**** Records provided ****

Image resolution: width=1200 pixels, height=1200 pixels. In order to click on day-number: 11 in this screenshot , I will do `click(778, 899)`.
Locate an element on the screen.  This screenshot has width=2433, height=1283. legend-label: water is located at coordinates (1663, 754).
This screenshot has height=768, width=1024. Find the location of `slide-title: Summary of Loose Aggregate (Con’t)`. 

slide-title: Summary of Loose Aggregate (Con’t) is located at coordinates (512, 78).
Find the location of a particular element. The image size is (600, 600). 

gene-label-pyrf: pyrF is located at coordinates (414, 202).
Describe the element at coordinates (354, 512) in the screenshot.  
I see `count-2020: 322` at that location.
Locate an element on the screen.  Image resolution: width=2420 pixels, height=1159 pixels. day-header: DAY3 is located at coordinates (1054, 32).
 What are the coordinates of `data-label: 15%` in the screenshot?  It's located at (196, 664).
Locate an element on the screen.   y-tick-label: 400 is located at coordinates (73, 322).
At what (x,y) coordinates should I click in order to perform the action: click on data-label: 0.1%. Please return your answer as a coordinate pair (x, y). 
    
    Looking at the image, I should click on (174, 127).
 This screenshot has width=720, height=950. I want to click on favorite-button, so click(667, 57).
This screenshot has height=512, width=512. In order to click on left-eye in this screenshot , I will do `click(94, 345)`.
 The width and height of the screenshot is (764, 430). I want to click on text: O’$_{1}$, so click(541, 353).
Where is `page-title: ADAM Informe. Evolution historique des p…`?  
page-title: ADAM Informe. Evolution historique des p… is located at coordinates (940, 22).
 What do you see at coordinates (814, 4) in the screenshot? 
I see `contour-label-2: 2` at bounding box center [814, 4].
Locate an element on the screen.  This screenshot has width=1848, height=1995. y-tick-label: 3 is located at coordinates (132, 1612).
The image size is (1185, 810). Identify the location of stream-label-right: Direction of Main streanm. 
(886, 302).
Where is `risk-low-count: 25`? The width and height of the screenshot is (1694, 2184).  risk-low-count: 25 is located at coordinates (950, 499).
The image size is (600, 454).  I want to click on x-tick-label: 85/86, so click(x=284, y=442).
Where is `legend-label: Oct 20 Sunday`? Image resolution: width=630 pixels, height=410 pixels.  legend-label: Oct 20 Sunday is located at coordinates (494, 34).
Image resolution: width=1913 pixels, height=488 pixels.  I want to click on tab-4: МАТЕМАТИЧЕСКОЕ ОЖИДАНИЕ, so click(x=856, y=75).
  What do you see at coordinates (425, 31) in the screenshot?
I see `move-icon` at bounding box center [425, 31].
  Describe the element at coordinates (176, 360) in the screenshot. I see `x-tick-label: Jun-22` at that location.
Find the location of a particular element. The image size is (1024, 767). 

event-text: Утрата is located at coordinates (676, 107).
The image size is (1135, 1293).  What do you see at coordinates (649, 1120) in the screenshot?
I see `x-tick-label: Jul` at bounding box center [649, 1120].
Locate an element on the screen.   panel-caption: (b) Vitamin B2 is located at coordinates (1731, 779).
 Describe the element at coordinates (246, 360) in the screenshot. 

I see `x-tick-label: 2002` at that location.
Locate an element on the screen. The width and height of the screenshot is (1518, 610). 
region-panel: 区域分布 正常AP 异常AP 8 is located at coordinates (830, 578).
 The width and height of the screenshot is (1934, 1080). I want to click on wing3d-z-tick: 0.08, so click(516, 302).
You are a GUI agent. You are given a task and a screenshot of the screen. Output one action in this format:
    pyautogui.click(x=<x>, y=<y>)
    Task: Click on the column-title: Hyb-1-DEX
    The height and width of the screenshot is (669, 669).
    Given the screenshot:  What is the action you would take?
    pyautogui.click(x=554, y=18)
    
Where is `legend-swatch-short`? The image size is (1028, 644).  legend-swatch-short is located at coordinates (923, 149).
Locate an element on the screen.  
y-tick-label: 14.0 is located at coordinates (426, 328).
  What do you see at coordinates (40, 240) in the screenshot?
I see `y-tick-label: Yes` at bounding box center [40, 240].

****

Exercise
Starting at the line of the material above that contains "is (600, 600)." and ending with the line that contains "What are the", present those lines as a numbered list, leaving out any blank lines.

Response
1. Find the location of a particular element. The image size is (600, 600). 
2. gene-label-pyrf: pyrF is located at coordinates (414, 202).
3. Describe the element at coordinates (354, 512) in the screenshot.  
4. I see `count-2020: 322` at that location.
5. Locate an element on the screen.  Image resolution: width=2420 pixels, height=1159 pixels. day-header: DAY3 is located at coordinates (1054, 32).
6.  What are the coordinates of `data-label: 15%` in the screenshot?  It's located at (196, 664).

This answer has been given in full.